The court said the ministry was free to undertake a study to revise the 2007 rules but clarified that pending such revision, it must continue last year’s Civil Aviation Requirement (CAR).
The court was passing orders on a petition filed by three pilots’ unions belonging to Indian Airlines, Air India and Jet Airways. The unions had challenged the validity of the DGCA circulars of May 29 and June 2, 2008. The bench, without any hesitation, rejected a plea for an eight-week stay of its order.
The plea was made by S U Kamdar, counsel for National Aviation Company of India Limited (NACIL), the new entity for the merged Indian Airlines and Air India, which had intervened to support the DGCA and which said that it would take time to reschedule the flight duty chart which was prepared as per the 1992 guidelines.
The judges were curt. “If the DGCA could put the 2007 guidelines in abeyance overnight then it is equally possible for it to change the scheduled programme immediately,” they said.
The bench slammed the aviation ministry for issuing “unreasonable and illegal” circulars which revived rules dating back to 1992 after putting in abeyance the scientifically framed rules of 2007 which govern the flight duty hours.
The 2007 rules were pilot-and safety-friendly and provided for adequate rest hours between flights, especially long-haul flights that lasted for 12-14 hours and criss-crossed several time-zones.
The pilots, through their counsel Sanjay Singhvi, had pointed out that “the world over, 30% of airline accidents were due to fatigue- related trauma errors by pilots”. In Mumbai, as TOI had reported recently, two pilots had actually fallen asleep in the cockpit due to fatigue and their plane had flown onwards to Goa instead of landing in Mumbai.
Calling for immediate implementation of the 2007 rules, the court said, “We find that the safety of the public at large and of pilots is very important and it can’t be put at stake because airline operators are suffering in their business.”
The judges were clear that flight safety could not be compromised at any cost.

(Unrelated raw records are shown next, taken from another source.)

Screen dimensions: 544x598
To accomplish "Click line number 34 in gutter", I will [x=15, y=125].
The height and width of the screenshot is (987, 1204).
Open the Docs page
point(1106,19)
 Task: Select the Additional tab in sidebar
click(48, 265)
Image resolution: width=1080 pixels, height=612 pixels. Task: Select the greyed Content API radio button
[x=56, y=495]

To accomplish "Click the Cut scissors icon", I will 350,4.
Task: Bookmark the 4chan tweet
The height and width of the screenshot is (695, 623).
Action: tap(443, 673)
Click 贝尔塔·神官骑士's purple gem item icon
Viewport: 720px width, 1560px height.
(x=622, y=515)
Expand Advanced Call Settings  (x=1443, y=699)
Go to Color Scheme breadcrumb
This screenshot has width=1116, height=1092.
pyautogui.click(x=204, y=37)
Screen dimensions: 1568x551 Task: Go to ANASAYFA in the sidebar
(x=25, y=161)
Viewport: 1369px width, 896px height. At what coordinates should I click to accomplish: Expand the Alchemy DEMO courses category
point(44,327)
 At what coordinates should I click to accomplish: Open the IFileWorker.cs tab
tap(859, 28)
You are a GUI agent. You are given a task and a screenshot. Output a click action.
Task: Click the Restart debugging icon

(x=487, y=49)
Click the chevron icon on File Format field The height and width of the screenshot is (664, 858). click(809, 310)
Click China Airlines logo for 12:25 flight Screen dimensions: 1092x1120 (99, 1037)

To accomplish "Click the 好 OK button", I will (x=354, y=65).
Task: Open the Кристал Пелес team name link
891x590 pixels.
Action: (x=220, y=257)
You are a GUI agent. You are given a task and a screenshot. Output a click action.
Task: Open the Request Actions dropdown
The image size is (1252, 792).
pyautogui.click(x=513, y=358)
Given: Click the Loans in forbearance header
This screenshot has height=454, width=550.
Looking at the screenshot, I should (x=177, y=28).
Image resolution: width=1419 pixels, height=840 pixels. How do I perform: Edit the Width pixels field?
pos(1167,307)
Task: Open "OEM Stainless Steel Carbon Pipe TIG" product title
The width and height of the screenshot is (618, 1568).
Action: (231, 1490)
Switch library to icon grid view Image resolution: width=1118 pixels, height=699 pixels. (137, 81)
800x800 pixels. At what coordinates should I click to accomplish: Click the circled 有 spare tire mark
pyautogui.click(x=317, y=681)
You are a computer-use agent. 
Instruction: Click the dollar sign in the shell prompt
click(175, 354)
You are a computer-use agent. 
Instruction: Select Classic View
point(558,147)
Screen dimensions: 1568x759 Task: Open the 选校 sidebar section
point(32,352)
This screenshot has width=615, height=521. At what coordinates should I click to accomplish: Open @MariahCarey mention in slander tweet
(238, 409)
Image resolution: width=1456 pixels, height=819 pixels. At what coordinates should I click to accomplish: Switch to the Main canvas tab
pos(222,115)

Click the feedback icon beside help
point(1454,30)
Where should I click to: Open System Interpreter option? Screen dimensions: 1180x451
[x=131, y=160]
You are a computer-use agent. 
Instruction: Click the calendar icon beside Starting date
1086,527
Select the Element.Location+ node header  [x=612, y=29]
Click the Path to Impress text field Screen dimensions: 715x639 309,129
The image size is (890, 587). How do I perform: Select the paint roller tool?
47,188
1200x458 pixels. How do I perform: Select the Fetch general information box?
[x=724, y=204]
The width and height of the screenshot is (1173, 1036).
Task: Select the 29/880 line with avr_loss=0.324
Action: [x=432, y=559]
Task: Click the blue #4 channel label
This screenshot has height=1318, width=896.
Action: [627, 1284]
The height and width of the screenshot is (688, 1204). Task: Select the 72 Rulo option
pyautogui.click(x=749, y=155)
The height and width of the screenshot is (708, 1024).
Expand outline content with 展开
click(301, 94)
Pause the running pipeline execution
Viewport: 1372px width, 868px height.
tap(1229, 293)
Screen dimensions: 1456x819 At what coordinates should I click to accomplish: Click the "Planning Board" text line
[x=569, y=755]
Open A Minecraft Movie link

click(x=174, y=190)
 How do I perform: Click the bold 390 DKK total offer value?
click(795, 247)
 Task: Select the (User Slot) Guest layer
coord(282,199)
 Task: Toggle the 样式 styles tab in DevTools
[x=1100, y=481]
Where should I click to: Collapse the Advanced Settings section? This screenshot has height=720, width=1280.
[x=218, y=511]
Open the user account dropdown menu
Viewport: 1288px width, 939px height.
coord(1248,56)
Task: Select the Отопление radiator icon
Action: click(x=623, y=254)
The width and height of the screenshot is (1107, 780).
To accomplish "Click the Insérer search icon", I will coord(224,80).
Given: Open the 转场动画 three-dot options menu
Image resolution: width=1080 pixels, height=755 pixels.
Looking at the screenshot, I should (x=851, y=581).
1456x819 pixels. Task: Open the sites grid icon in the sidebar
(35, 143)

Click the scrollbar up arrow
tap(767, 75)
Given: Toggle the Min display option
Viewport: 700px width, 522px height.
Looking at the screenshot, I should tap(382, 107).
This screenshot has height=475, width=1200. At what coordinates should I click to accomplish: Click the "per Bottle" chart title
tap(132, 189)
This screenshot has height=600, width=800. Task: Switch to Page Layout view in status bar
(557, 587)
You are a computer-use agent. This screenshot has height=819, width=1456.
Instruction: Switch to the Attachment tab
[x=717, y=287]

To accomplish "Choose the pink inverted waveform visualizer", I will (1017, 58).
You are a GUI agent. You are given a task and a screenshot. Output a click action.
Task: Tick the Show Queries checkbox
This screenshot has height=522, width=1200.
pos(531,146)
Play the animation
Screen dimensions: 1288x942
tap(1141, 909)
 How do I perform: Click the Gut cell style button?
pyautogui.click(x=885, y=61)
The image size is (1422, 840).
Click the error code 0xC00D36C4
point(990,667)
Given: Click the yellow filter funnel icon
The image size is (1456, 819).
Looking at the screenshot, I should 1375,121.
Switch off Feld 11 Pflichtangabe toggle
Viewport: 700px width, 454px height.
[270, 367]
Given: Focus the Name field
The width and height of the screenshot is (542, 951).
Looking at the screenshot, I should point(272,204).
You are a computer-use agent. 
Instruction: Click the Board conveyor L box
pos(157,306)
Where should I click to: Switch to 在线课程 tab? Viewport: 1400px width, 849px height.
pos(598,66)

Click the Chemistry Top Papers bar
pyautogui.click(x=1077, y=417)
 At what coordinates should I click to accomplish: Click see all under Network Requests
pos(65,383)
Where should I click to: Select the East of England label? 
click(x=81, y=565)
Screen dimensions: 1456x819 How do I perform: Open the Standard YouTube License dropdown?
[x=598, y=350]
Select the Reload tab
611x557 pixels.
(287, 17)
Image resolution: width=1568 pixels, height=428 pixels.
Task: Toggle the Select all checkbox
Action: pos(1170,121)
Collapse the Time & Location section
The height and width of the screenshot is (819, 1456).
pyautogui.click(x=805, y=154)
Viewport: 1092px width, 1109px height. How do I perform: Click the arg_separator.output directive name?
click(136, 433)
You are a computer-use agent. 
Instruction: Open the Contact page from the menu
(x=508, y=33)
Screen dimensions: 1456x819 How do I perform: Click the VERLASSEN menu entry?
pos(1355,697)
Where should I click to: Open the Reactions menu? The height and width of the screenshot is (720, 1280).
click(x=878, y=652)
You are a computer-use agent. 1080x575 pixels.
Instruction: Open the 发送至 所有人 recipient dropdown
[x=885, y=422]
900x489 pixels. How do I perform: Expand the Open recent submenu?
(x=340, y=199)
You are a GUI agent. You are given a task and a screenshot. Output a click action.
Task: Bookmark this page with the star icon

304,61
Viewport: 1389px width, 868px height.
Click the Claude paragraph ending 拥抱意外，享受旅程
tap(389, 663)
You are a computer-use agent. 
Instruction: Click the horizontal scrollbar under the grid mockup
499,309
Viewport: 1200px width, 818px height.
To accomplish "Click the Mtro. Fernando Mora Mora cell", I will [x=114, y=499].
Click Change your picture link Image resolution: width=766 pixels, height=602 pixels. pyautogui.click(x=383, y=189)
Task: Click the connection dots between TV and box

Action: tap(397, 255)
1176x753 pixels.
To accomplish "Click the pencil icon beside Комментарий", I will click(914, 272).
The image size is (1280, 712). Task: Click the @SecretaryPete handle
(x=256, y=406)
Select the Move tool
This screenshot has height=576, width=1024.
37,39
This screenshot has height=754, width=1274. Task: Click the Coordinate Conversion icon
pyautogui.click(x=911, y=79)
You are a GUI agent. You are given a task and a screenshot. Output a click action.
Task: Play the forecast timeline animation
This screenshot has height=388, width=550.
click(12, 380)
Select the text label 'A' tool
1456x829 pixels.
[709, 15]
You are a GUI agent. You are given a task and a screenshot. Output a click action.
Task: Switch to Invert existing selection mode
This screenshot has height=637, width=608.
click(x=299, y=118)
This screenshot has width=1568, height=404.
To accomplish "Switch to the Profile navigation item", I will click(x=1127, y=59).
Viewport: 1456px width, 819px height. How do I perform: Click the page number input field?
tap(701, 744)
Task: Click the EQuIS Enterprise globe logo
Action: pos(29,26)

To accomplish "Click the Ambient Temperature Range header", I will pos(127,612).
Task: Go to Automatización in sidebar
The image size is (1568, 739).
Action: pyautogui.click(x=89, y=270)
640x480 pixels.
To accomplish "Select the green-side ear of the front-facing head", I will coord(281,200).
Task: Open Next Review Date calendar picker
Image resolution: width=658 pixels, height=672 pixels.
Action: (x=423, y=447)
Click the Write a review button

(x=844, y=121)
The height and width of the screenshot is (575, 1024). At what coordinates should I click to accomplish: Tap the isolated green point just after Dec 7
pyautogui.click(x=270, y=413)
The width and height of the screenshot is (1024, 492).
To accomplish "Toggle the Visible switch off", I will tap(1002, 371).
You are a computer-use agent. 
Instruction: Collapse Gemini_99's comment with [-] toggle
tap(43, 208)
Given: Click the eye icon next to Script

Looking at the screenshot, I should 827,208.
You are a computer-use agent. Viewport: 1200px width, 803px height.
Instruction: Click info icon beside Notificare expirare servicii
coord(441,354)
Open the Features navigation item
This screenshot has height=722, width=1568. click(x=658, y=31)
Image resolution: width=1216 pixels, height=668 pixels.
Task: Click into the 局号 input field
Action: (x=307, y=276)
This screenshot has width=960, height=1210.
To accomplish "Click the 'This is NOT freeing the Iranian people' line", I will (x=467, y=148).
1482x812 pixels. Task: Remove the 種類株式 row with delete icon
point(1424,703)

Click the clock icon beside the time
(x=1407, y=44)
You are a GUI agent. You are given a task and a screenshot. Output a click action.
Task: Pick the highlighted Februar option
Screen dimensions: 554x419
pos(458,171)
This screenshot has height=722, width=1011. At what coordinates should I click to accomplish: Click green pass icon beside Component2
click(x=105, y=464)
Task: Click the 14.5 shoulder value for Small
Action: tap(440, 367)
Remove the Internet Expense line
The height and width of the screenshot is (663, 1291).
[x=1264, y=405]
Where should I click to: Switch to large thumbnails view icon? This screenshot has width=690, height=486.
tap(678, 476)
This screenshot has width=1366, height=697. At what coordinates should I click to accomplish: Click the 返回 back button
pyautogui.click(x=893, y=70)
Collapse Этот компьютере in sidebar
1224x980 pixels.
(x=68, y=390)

The 25-page order, written by the newly appointed Justice Kumbhakoni, was replete with stern admonitions and criticism for the ministry’s “mindless” move.
“It appears that the DGCA just acted on the dictates of the civil aviation minister (Praful Patel) without any application of mind in a most arbitrary and irrational manner without following the mandatory procedure.” Besides, the court said, “By putting the 2007 rules in abeyance, the 1992 rules do not automatically get revived. In fact once the 2007 rules came into existence, the 15-year-old rules ceased to exist in law.”
The judges said since 1992, technology in manufacture and the operation of aircraft had undergone a sea change and these were precisely the reasons why the outdated rules were reviewed in 2006 and changed the following year along the lines of international best standards.
The court found no merit in solicitor general Goolam Vahanvati’s submission on behalf of the DGCA that the aviation minister had the authority, and even the director general himself had absolute powers, to issue the circulars without giving anyone a hearing. The HC said, “Even otherwise, the DGCA ought to have followed the principles of natural justice by inviting suggestions and holding discussions with all stakeholders before taking the drastic decision of withdrawing the 2007 rules.”
The judges said caustically, “In a democracy, the concerned minister is duty-bound to act as per the law and to protect public safety instead of protecting the financial interests of airline operators.”
The court also rejected advocate general Ravi Kadam’s arguments that the DGCA decision was “a policy-making exercise” in which the courts could not interfere.
The judges said his arguments were “not substantial and on slippery ground”. The ministry had argued that the 1992 rules did not in any way compromise the safety of flights or of passengers.